__Instructions for the task__
Scale the part of the listing that opens with the line containing "At what coordinates should I click to accomplish: Open" and closes with the line containing "coord(68,62)", both included. Write those lines out again, requests unchanged, with every coordinate in the answers multiplied by 2.15 and rounded to a whole number, halves up, and leave the pictures out.

Source records start

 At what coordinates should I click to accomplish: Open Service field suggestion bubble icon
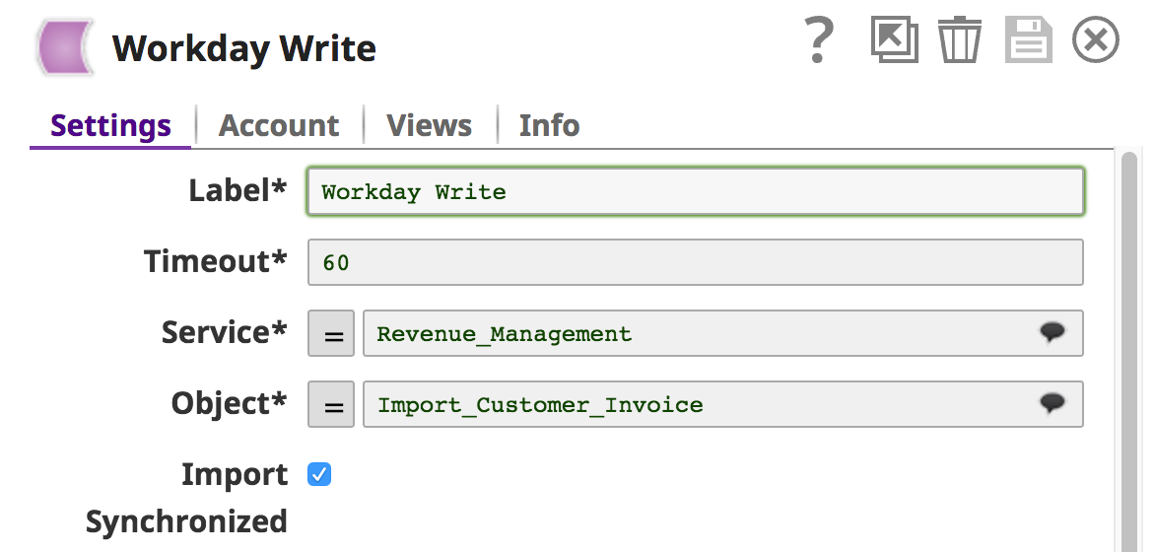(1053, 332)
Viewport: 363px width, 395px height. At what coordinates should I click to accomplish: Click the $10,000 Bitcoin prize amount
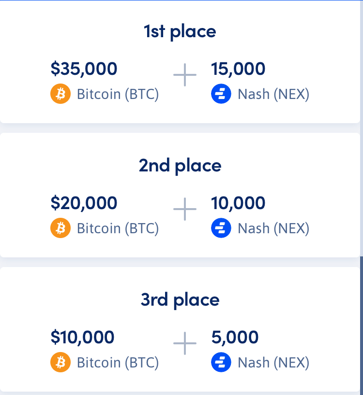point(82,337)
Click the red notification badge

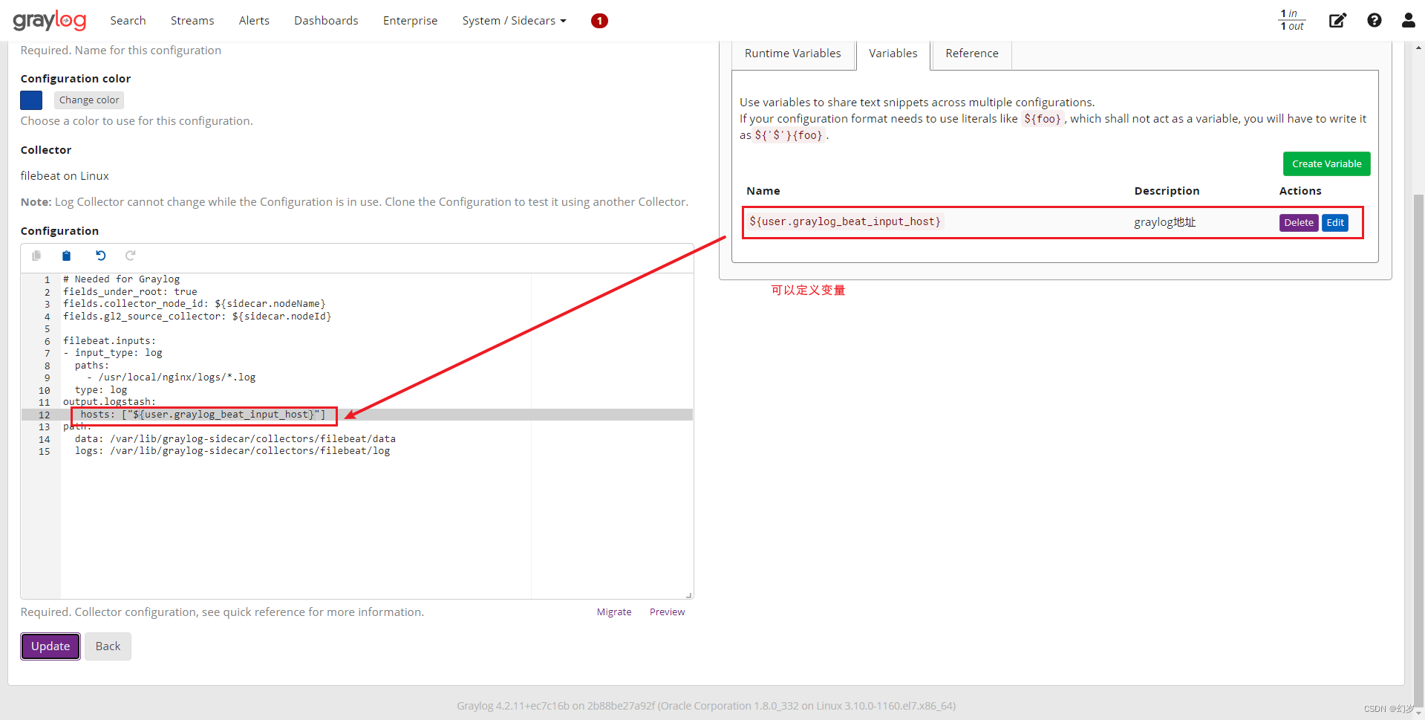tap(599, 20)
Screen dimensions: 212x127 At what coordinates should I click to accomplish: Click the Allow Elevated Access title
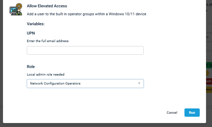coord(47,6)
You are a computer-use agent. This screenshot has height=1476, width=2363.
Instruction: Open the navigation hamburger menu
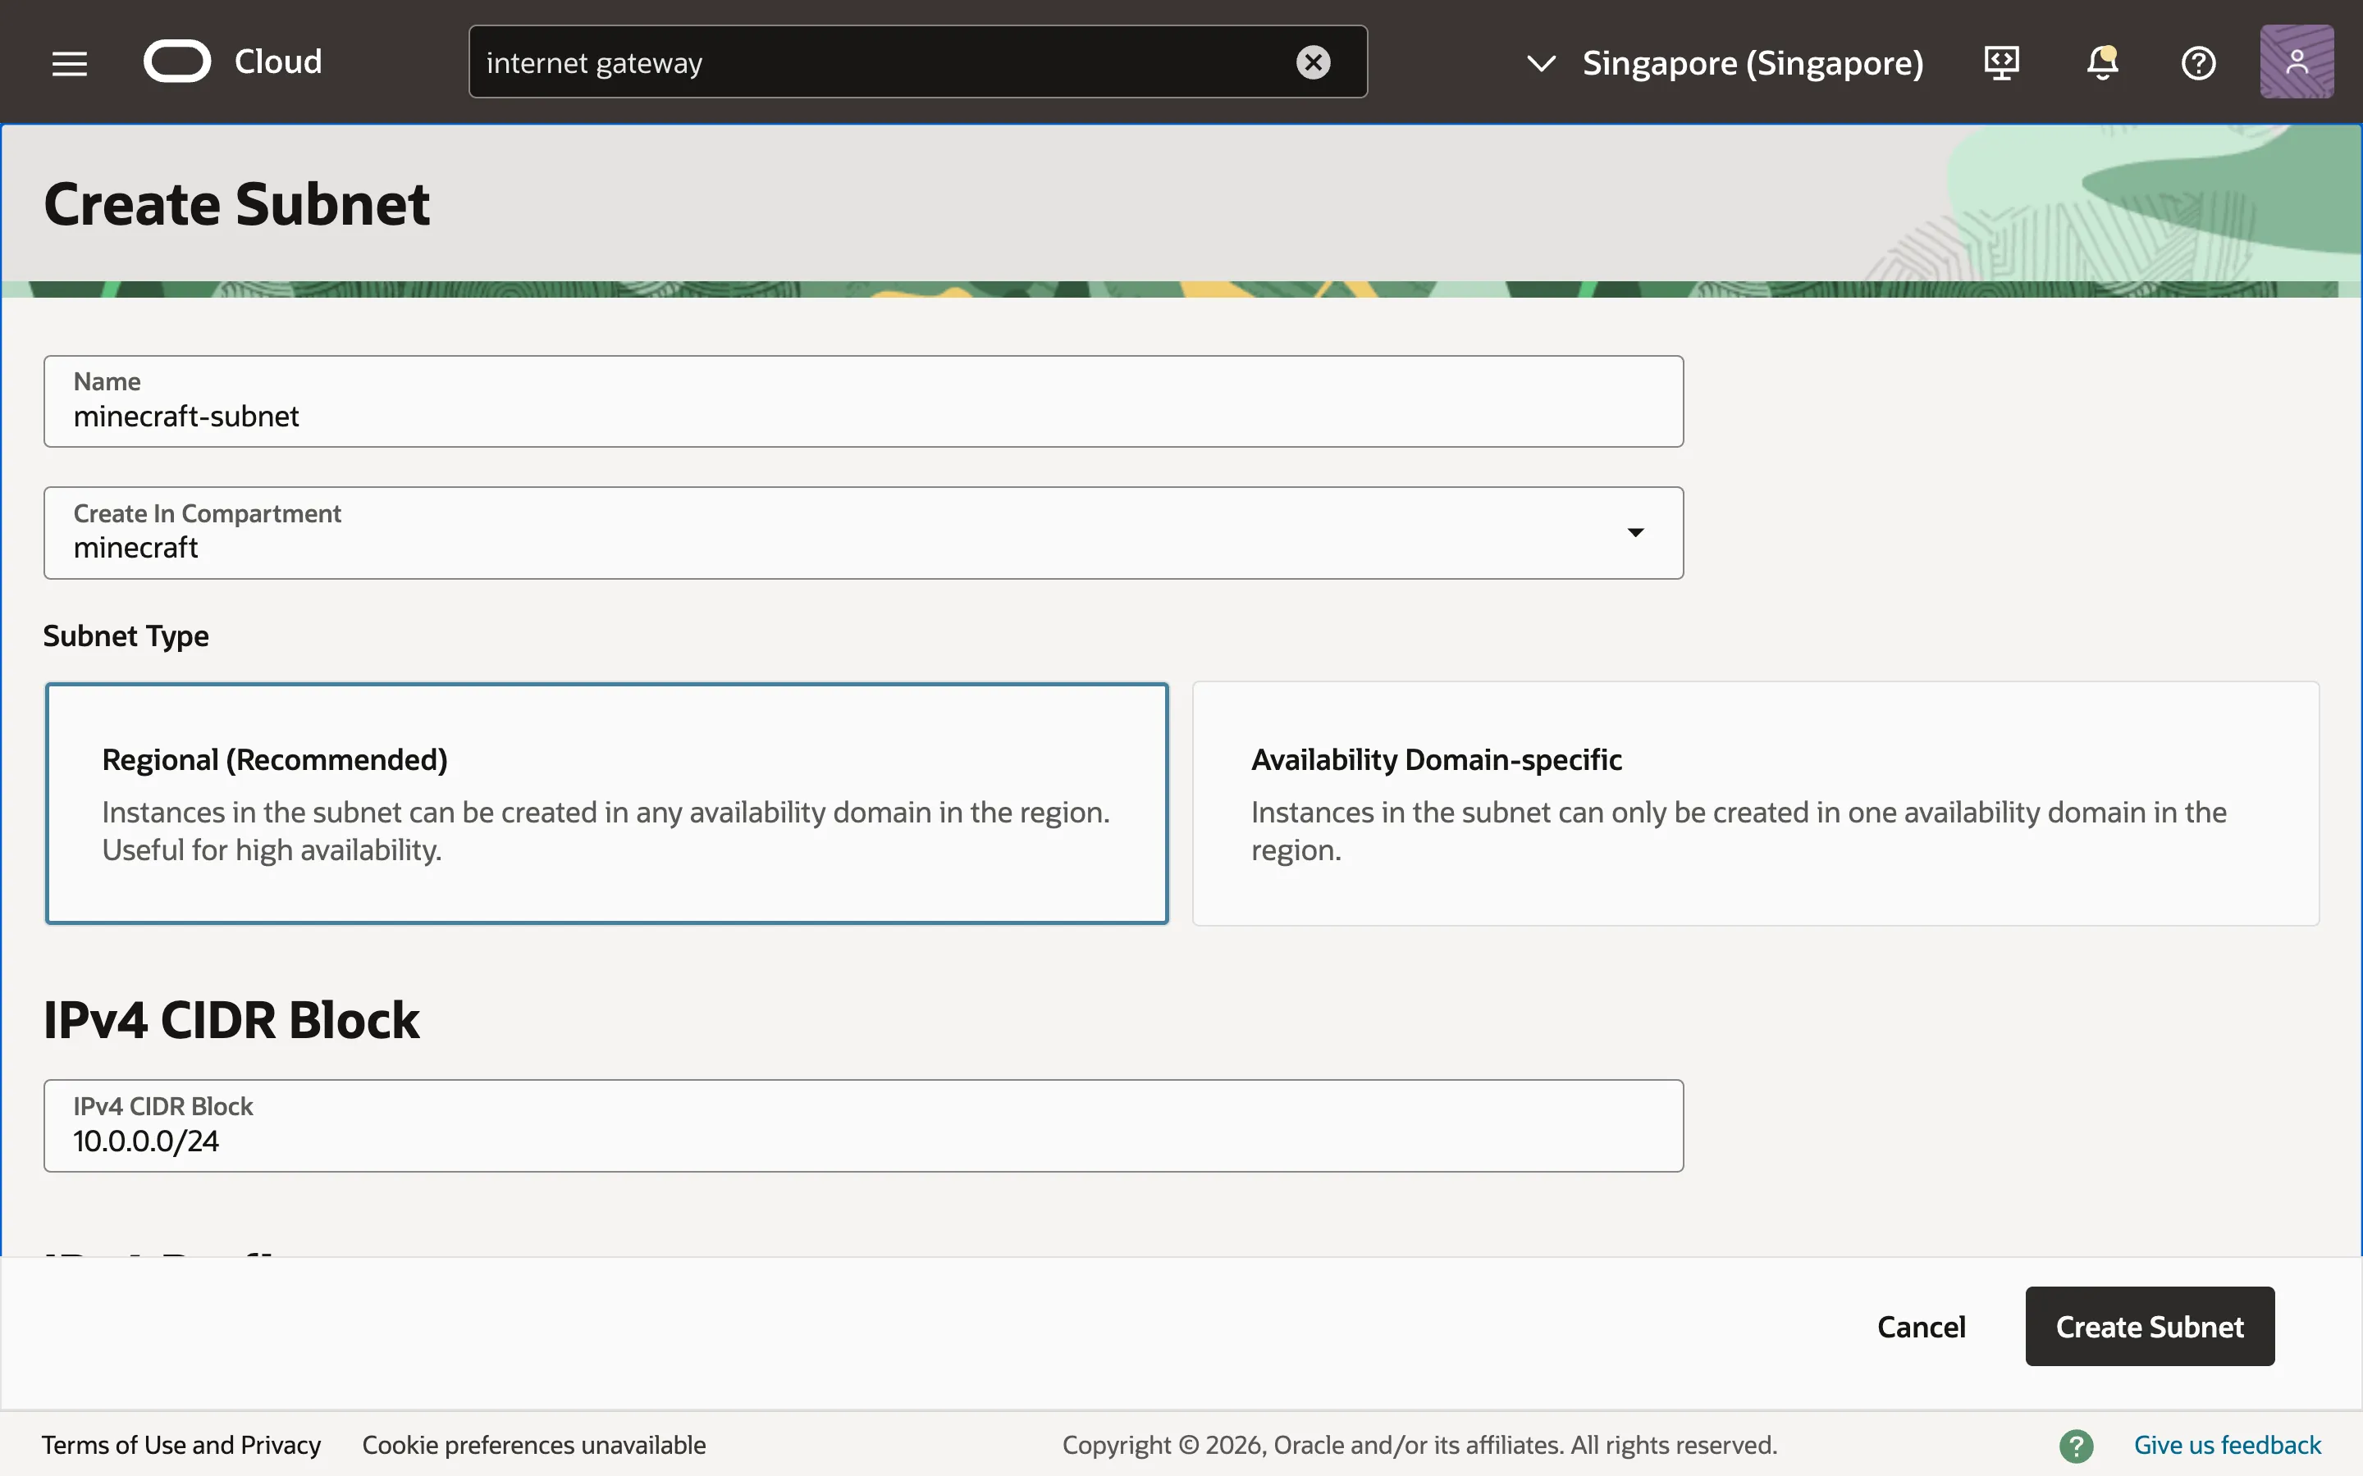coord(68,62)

Source records end
Source records start

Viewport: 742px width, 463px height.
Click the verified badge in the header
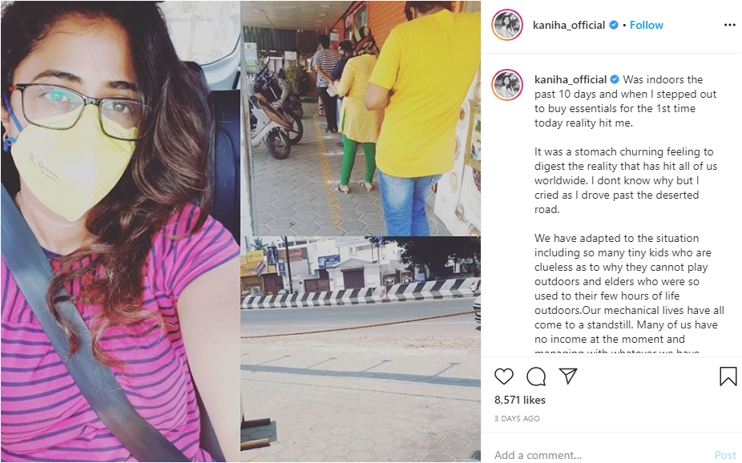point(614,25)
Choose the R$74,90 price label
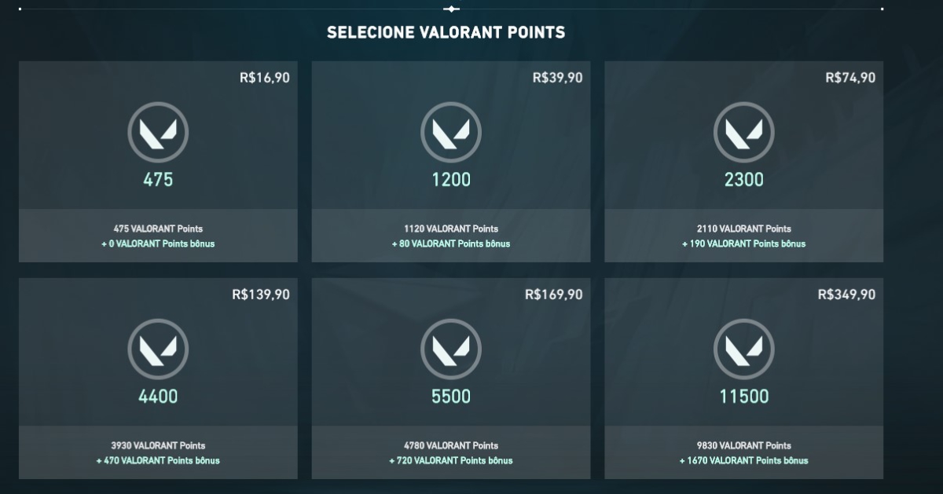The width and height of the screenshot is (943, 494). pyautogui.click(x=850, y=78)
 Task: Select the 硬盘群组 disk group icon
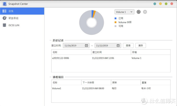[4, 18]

Source records end

__Correct answer__
 At what coordinates should I click to accomplish: Open Service field suggestion bubble icon
(2264, 714)
Viewport: 363px width, 395px height. At what coordinates should I click to accomplish: Click the $10,000 Bitcoin prize amount
point(176,725)
Click the red notification badge

tap(1288, 43)
Screen dimensions: 212x127 At what coordinates should I click to accomplish: Click the Allow Elevated Access title
coord(101,13)
You are a computer-use agent. This screenshot has height=1476, width=2363.
Instruction: Open the navigation hamburger menu
coord(146,133)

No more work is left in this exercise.